The signing of the agreement establishing the African Continental Free Trade Area (AfCFTA) taking in Kigali on March 21, 2018. The agreement will come into effect on May 30, 2019 after 22 countries ratified it. PHOTO | FILE | NATION MEDIA GROUP

By The EastAfrican

The continent’s largest economy is all set to sign the African Continental Free Trade Agreement (AfCFTA) after President Muhammadu Buhari approves an impact-assessment report he asked for.

The trade pact is expected to take effect on May 30 now that 22 African countries have ratified the agreement.
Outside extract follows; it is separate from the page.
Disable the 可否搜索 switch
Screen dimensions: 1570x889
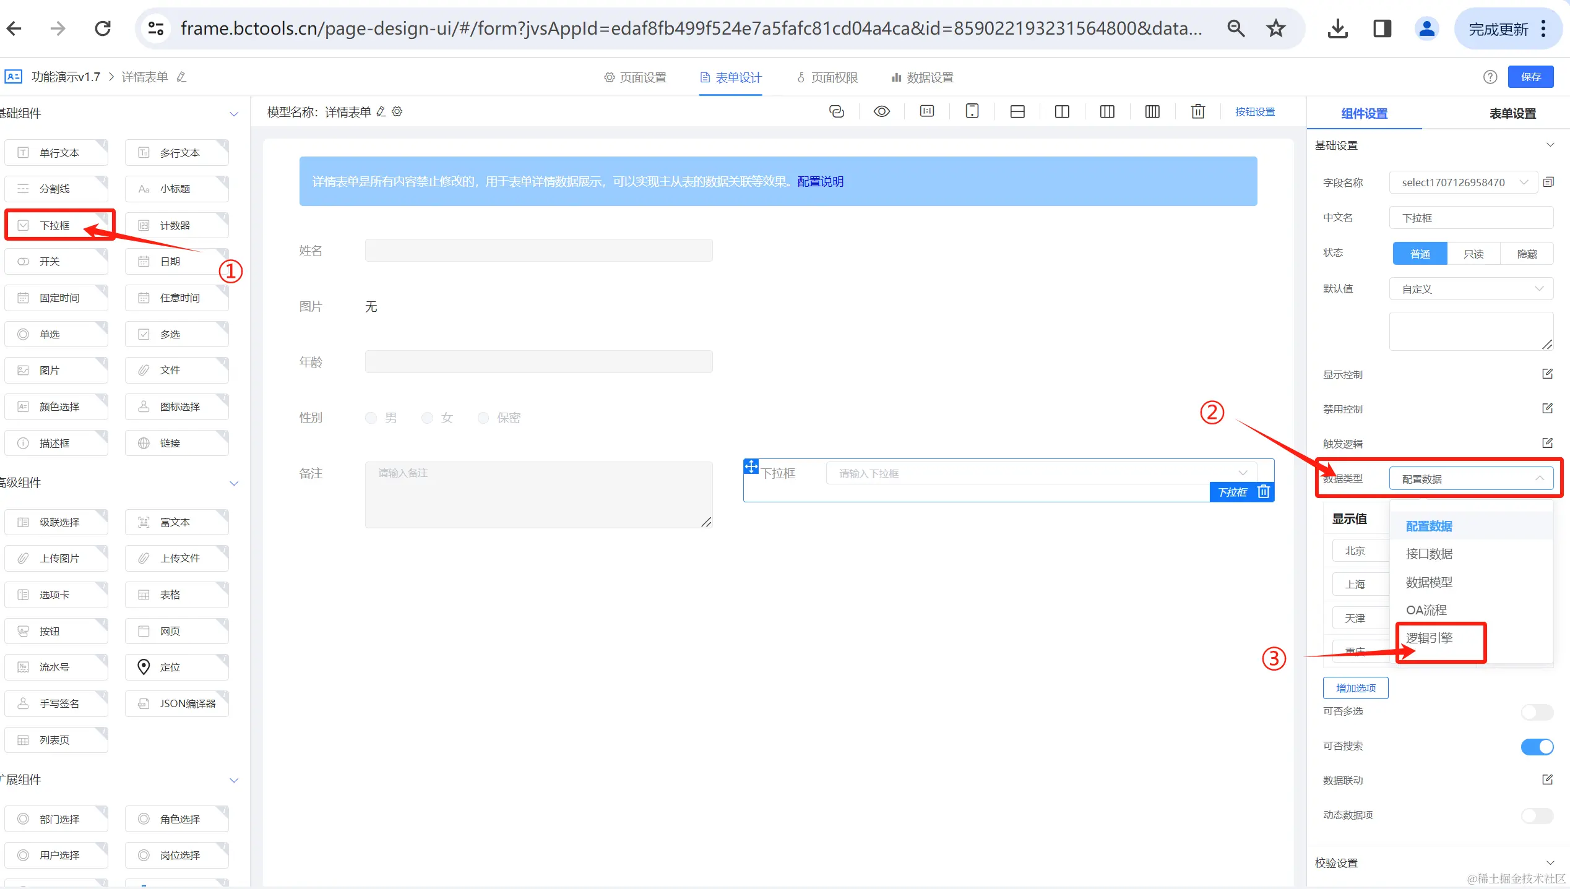tap(1537, 746)
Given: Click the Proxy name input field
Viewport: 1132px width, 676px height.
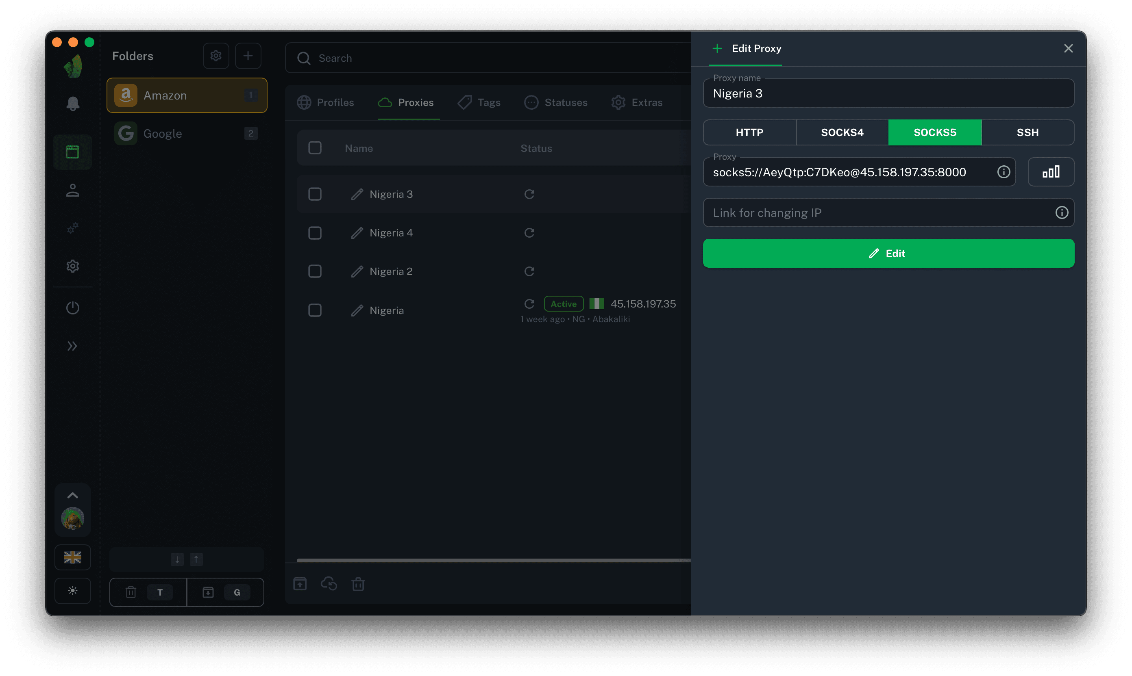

Sierra Leone (21st member to ratify) and the Saharawi Republic (representing the 22nd ratification) ratified the agreement on April 29.

The agreement is meant to enter into force 30 days after the 22-country threshold is reached.

As a result, the African Union and African Ministers of Trade are expected to finalise work on supporting instruments to facilitate the launch of the operational phase of the AfCFTA during an Extra-Ordinary Heads of State and Government Summit on July 7.

The continental pact was launched by the AU Summit in Kigali in March 2018 and by April 30 this year, 52 countries out of the 55 had signed the agreement.

Nigeria is one of the three countries that have not signed the agreement, which seeks to boost intra-African trade, stimulate investment and innovation.


The agreement requires member countries to remove tariffs from up to 90 per cent of the 200 items traded on the continent, making them cheaper for consumers.

But Nigeria, Africa’s largest and most populous economy, which had refused to sign the agreement had argued that the move would undermine its local manufacturers and entrepreneurs and convert the county into a dumping site for finished goods.

The AfCFTA seeks to bring together all 55 member states of the AU covering a market of more than 1.2 billion people, including a growing middle class, and a combined gross domestic product of more than $3.4 trillion.

“I think the president has a sense of urgency about this because when he asked us to conduct an impact assessment study, we were given just three months to finish everything and we have done so,” said Okechukwu Enelamah, Nigeria’s Minister of Industry, Trade and Investment.

“We do need to conclude our processes and make sure that the train doesn’t leave the station and go far before we join,” he added.

 AfCFTA’s main objective is to create a single continental market for goods and services, with free movement of business persons and investments, and thus pave the way for accelerating the establishment of the Customs Union.